TASK DESCRIPTION — Return the records unchanged, from their first line through the line that contains "Looking at the screenshot, I should [x=283, y=29].", with both ends included.

SUPPLIED INFORMATION —
╭──

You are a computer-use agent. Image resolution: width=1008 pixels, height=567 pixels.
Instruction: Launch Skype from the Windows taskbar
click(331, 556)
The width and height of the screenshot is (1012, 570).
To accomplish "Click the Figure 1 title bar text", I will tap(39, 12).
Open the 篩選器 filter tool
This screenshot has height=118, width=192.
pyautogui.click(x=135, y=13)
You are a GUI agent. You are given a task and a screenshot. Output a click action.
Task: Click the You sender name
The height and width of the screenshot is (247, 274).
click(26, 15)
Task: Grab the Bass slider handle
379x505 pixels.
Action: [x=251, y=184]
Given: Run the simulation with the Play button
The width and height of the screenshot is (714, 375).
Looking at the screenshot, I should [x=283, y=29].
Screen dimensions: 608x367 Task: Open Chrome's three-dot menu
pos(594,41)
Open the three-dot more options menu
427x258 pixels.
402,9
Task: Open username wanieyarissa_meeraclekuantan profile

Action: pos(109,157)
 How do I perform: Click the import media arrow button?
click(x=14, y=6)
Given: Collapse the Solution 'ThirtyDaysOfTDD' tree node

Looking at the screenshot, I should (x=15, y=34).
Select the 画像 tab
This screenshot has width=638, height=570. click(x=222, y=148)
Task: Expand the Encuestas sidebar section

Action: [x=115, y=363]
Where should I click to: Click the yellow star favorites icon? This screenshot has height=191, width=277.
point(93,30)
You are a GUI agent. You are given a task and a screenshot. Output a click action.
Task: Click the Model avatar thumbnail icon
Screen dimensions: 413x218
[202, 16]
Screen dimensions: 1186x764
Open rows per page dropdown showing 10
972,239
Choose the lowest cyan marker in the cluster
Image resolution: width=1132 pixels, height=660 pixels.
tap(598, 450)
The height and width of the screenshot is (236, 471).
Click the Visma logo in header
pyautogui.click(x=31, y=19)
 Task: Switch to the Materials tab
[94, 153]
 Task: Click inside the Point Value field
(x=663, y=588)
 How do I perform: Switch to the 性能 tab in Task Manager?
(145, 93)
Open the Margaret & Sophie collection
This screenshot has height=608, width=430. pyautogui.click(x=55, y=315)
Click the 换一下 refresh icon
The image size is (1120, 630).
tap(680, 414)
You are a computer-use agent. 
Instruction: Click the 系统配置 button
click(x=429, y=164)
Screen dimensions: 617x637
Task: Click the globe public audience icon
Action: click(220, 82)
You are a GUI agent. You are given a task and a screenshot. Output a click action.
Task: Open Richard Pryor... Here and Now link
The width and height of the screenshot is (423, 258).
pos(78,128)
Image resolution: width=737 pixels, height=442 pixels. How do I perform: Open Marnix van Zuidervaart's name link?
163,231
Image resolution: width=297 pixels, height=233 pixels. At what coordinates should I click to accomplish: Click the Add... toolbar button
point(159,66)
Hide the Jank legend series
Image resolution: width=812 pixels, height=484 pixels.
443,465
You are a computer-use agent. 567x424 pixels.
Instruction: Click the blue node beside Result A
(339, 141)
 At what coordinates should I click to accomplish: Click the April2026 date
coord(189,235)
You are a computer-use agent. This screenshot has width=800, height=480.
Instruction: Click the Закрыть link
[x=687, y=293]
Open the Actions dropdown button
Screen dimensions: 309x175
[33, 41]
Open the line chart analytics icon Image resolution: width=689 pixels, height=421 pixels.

╰──

EXERCISE ANSWER —
You are a computer-use agent. Image resolution: width=1008 pixels, height=567 pixels.
Instruction: Launch Skype from the Windows taskbar
click(331, 556)
The width and height of the screenshot is (1012, 570).
To accomplish "Click the Figure 1 title bar text", I will tap(39, 12).
Open the 篩選器 filter tool
This screenshot has height=118, width=192.
pyautogui.click(x=135, y=13)
You are a GUI agent. You are given a task and a screenshot. Output a click action.
Task: Click the You sender name
The height and width of the screenshot is (247, 274).
click(26, 15)
Task: Grab the Bass slider handle
379x505 pixels.
Action: [x=251, y=184]
Given: Run the simulation with the Play button
The width and height of the screenshot is (714, 375).
Looking at the screenshot, I should [x=283, y=29].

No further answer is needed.